In most  industries, strong companies expand and take market share from their less able competitors. The results are generally good for the expanding companies and for consumers, who typically get better and/or cheaper service and more players competing for their business. There are lots of examples:

  • Southwest Airlines vs. legacy carriers like US Airways
  • Home Depot vs. regional players such as Grossman’s and Hechinger’s. More recently Lowe’s against Home Depot itself
  • Microsoft vs. IBM. More recently Google vs. Microsoft
  • Walmart vs. Kmart
  • Toyota vs. GM

Now it’s certainly also the case that at least in the retail examples, players like Home Depot and Walmart had a negative impact on smaller, mom and pop players. Yet some of the smaller players have survived and even thrived under pressure from the big guys, by providing better, more convenient service and understanding their local markets better. At least consumers have voted with their pocketbooks and made decisions that were in their own interests.
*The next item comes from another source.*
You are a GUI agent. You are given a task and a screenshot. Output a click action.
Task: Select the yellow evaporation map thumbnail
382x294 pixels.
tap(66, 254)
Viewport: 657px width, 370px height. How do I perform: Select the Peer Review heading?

Healthcare services, though, are a different story. In Neighborhood rivals; Boston hospitals’ suburban expansion sets up a showdown between dueling outpatient centers the Boston Globe reports that academic medical centers (mainly Partners Healthcare) are expanding into the suburbs and how that is harming various parties. The article quotes a number of parties complaining: community physicians, community hospitals, local officials, and state legislators. The only people presenting a sympathetic view of Partners are Partners itself –and me.
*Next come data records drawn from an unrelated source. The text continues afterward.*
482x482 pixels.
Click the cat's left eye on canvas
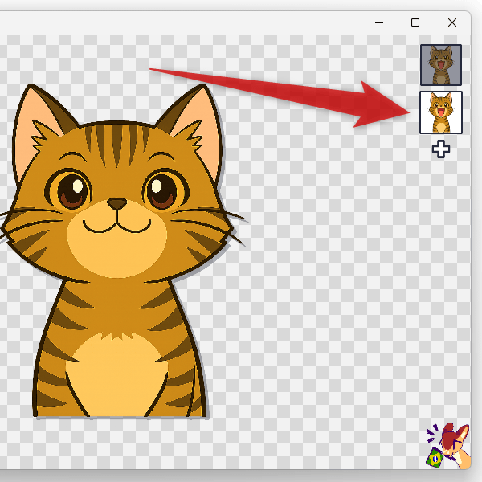click(x=73, y=190)
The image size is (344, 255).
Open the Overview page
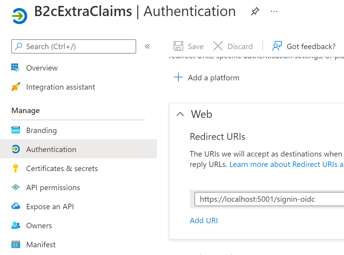click(x=42, y=68)
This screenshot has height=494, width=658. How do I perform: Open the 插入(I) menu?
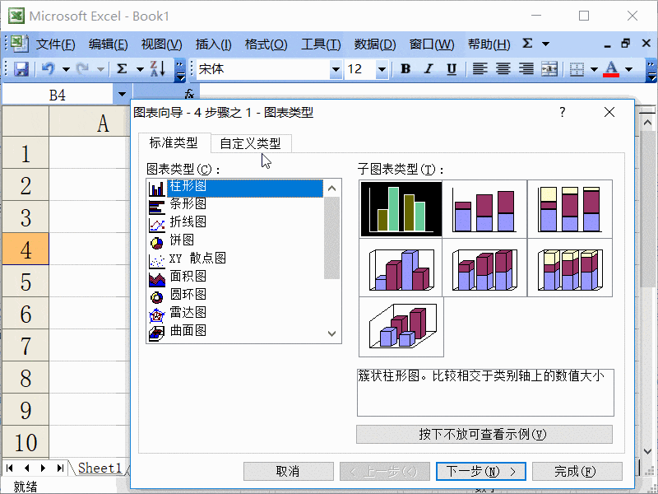(x=213, y=44)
David Williams, a consultant who has studied suburban expansion of teaching hospitals, said that Partners is drawing controversy mainly because it’s the most successful hospital system and able to afford more expansion in the midst of a deep recession. Founded by Mass. General and Brigham and Women’s Hospital in 1994, Partners has grown to eight hospitals backed by an endowment of more than $4 billion.

“They believe – and with some justification behind it – that they are a premier academically based system. It’s part of their mission to reach a broader audience,’’ said Williams, who wrote a report on teaching hospital expansion for the Massachusetts Medical Society. Partners, he said, is doing “what most people would do in their shoes.’’

I’ll be the first to point out that healthcare is not the same as the industry examples I provide. In particular: third-parties including the government foot much of the bill, Partners is more expensive than community players without necessarily having higher service or quality, and healthcare is a “service” people don’t always choose to have. Supply of anything –including healthcare– tends to induce more demand, and since that demand is paid for by employers and the public it will drive our already high per capita costs up even more.

And yet, I’d still like to see some of the same principles apply in this argument as they do in my examples. In particular, I’d like to see community hospitals do a better job competing on cost, quality, local knowledge, community mission and convenience so that the public can enjoy some advantages of competition.